Snowflake’s architecture comprises three vital layers: 1) database storage, 2) query processing, and 3) cloud services, all managed on chosen cloud platforms. When utilizing QPR ProcessAnalyzer as a managed application, your account can be hosted on AWS, GCP, and/or Azure. If your data is already on these platforms, simply link your Snowflake account. As a connected application, your Snowflake queries run in QPR’s cloud environment on AWS Ireland. So, what’s the difference between connected and managed?
Connected and managed -application
When the decision to develop QPR ProcessAnalyzer Powered by Snowflake was made, it wasn’t just a minor change; it was a significant leap. Unlike a simple feature or module, it’s an entirely new product. Existing customers must decide to switch from one software to another to utilize Snowflake queries.
For end-users, the experience of logging into QPR ProcessAnalyzer as a connected or managed application appears almost identical. The user interface and features remain consistent. However, there are subtle distinctions, particularly concerning data governance.
Connected application
In the connected application model, the PA customer becomes a Snowflake customer, requiring a Snowflake account. PA is then enabled as a connected application, granting it access to the customer’s Snowflake account. Unlike other process mining tools, there’s no need to duplicate data into a separate platform. Snowflake customers can connect multiple applications directly, eliminating data transfers and ensuring a unified data source queried with familiar SQL tools, ensuring a single source of truth.
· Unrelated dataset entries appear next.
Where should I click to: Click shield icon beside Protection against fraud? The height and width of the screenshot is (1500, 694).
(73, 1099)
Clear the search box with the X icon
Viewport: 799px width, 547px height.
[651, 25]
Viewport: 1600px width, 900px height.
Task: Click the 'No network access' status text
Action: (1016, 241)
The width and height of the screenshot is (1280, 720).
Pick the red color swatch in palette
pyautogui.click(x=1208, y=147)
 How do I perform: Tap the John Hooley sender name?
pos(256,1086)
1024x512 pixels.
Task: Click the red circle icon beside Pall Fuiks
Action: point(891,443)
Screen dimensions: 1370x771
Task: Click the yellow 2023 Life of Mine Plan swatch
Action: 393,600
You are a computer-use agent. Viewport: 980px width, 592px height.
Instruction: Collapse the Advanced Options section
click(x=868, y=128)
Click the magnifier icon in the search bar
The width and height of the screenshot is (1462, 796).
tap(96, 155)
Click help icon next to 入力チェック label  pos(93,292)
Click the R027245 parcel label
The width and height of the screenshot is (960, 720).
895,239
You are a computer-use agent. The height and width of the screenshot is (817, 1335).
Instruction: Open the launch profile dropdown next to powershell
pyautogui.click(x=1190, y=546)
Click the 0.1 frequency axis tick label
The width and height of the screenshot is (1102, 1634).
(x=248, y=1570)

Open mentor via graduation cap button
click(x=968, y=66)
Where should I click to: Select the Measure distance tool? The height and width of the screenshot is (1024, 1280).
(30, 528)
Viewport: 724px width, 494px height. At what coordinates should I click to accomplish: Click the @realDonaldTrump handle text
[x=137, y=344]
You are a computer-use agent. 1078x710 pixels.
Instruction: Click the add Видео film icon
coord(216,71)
Furthermore, in terms of security, Snowflake offers an exciting capability: secure and selective data sharing with customers and business partners. In the connected application model, customers have control over their data. QPR maintains the application code, while customers manage their data on their own platform. PA accesses only the necessary information for specific actions as per the customer’s data governance policy. Process mining on Snowflake provides the best and simplest way to ensure compliance with data privacy, security, industry, and government regulations.
Managed application
On the contrary, the managed application model doesn’t necessitate the customer to have a Snowflake account. Here, data and its governance are managed to some extent by QPR, similar to the regular version of QPR ProcessAnalyzer. To execute queries on Snowflake, customers opt to load the data onto Snowflake when loading it onto PA. This data is loaded onto QPR’s multi-tenant Snowflake environment, hosted on AWS Ireland. Queries are processed in Snowflake, and the results are promptly displayed on the customer’s PA dashboard interface. This approach allows customers, even those from large companies with intricate processes and vast datasets, to analyze their processes swiftly, leveraging Snowflake’s efficient scalability.